Discordo da estabilidade, entretanto. A rainha Victoria, no século XIX, cometeu um ato de rebeldia depois dos dezoito anos (sim, dezoito!) de vida, e pela primeira vez subiu as escadarias do palácio sem estar de mãos dadas com um adulto. Foi um choque. Em nosso jovem século XXI, já é a segunda princesa consecutiva que deixa de jurar obediência ao novo marido. Mas calma, tradicionalistas, nem tudo está perdido! Lady Kate, que já começa a mostrar as cutículas no momento em que prende seu cabelo apenas parcialmente para a cerimônia, ainda está proibida de carregar bolsas; de usar a bela cabeleira esvoaçante; de comer frutos do mar. Sim, para o resto da vida real. Cá entre nós... alguém acredita nisso? Mesmo? Que o jovem casal real, que mesmo antes do casamento já dividia o mesmo teto, vai deixar de curtir um sushi em uma dessas viagens picantes, assim que os paparazzi derem sossego, em prejuízo de alguma outra pobre celebridade? Essa, mes amis, não é nem para inglês ver.

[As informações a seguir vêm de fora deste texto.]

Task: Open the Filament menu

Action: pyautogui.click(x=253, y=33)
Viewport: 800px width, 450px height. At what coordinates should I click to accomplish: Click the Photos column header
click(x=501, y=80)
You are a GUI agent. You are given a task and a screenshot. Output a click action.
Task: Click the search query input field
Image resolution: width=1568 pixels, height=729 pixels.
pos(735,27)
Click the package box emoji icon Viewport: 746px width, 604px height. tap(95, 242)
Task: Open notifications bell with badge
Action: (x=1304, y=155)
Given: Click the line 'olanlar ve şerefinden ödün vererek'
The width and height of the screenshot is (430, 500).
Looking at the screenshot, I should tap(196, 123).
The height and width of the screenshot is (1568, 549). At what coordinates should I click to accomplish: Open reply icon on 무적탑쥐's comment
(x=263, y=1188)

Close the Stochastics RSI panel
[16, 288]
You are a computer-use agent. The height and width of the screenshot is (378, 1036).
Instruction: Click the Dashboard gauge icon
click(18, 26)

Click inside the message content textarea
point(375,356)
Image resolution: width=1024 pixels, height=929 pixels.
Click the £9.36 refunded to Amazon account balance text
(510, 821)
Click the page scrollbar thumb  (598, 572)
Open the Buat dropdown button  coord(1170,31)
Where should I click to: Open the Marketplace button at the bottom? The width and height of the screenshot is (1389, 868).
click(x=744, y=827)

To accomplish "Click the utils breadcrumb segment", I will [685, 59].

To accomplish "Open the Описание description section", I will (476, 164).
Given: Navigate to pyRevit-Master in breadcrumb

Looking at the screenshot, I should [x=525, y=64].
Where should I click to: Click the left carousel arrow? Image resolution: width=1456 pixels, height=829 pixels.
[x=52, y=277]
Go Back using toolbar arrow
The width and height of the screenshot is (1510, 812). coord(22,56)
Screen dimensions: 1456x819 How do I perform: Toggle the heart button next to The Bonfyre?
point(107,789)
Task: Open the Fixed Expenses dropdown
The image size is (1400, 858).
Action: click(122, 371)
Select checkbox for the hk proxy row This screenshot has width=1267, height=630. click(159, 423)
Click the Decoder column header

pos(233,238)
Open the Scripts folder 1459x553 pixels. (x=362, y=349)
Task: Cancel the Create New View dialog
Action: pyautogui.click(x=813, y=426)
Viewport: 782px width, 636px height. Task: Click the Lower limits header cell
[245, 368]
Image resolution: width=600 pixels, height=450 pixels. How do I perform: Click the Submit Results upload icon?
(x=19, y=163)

Tradições são assim, que nem revestimento de prédio velho. Ou você renova de quando em quando, ou vai descascar e desbotar tudo. Vira ruína. Essas tradições que dão o charme especial da Monarquia Britânica vão aos poucos se desgastando pelas beiradas, e mais cedo ou mais tarde o que já acontece indoors acaba virando público, porque são coisas em quem ninguém pensa mais, no porquê ou no para quê. Tradições mortas mumificam, ainda que por força da imposição ainda passem um tempo posando de vivas. A Monarquia Britânica, nesse sentido, é uma espécie de "Vaticano com glamour"... ou o Vaticano é uma espécie de "Monarquia do Espírito", como preferir. Tradições mortas carecem de estabilidade porque, na Natureza, o que não evolui mais cedo ou mais tarde perece, inevitavelmente.

Com isso não quero dizer que a Monarquia Britânica morreu. Você viu que não morreu, e não morre tão cedo, pergunte à Dona Elizabeth. O charme dessa instituição, e suas tradições (mesmo que de faz-de-conta) são parte do que o britânico é. Como o chá das cinco e Sherlock Holmes. Tudo isso junto passa ao mundo a imagem de que o inglês é aquele cara formal, sério, fleugmático. Fui a Londres e levei um susto danado. O inglês, acreditem, é um dos caras mais gente boa da Europa! Boa vida, gozador, apaixonado, apesar do clima. Onde eu fui na Europa, mesmo do lado oriental, as pessoas com quem eu me dava melhor eram os ingleses. Nos quadrinhos, na TV, na música, os ingleses historicamente (e até hoje) estão sempre marcando pontos na turma da vanguarda.

Por isso, tenham certeza: a Monarquia deles é assim porque eles gostam! Porque eles são felizes tendo aquele teatro cheio de pompa e riqueza associado a sua imagem internacional. É mais fácil você tirar do inglês uma ilha inóspita e gelada abarrotada de pinguins no Atlântico Sul do que a coroa da Rainha, e olhe que isso também é tarefa ingrata, pergunte aos hermanos! Mesmo que (eu reparei...) todos cantem "God Save the Queen" na Basílica, e a Rainha permaneça caladinha. Deve ser constrangedor, convenhamos, cantar "God Save Myself".

Quer saber como é? Tente arrancar do brasileiro sua associação com o samba e com o futebol. É mais ou menos a mesma coisa.